Opinion

Those jobless numbers

First, the good news: The unemployment rate has unexpectedly dropped to 8.6 percent — its lowest level in some two years.

Which is why the White House was quick to herald yesterday’s announcement as “further evidence that the economy is continuing to heal from the worst economic downturn since the Great Depression.”

But there’s much more to those numbers than a simple statistical downtick.

So hold the hosannas.

For one thing, even the US Labor Department concedes that most of the new private-sector jobs added last month were temporary — i.e., seasonal.

For another, the fact that 120,000 Americans got jobs was more than offset by the troubling sign that 315,000 others dropped out of the workforce entirely; the percentage of Americans actually working now stands at a historically low 64 percent.

There are still 13.3 million people in this country seeking jobs — and their average time unemployed stands at 41 weeks.

Indeed, according to one economist, the number of those filing their first unemployment claim was 402,000 last week — about 12,000 higher than expected.
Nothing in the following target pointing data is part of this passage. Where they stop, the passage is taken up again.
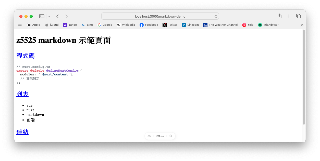Follow the 連結 heading link
Image resolution: width=320 pixels, height=161 pixels.
click(x=22, y=132)
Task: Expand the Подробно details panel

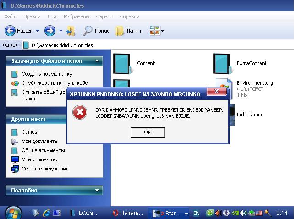Action: coord(97,190)
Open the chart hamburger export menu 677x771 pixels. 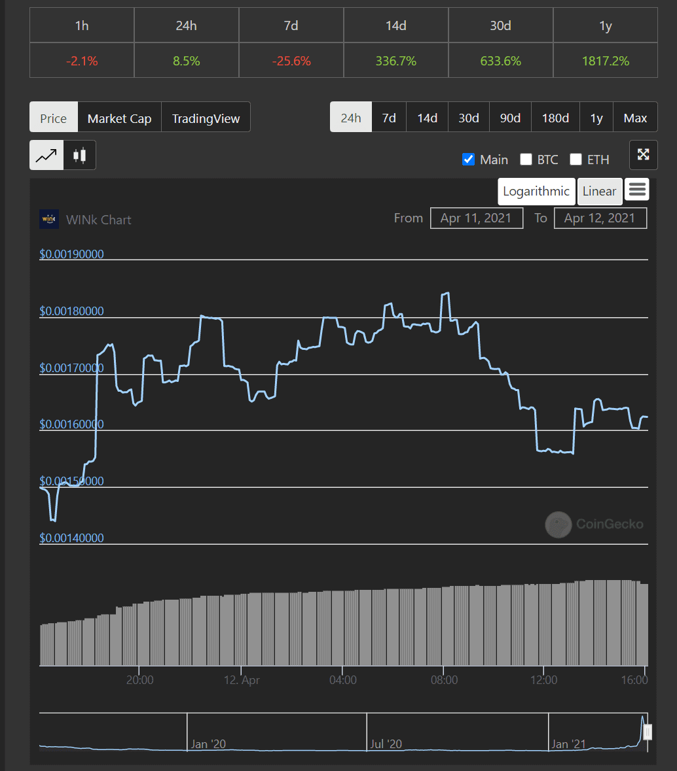(x=637, y=190)
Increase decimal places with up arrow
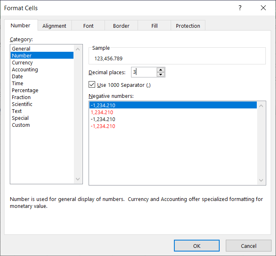Screen dimensions: 276x256 point(160,70)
Even the number of private-sector jobs created was considered disappointing by most economists, given that it basically matches population growth.

And most of those who actually are working are hardly doing well, given that wage stagnation continues and average hourly earnings are down.

Moreover, there are serious storm clouds on the horizon — in the form of Europe’s potential fiscal collapse and its likely impact on the US economy.

So be thankful for the good news and hope it continues.

But don’t be surprised if it doesn’t.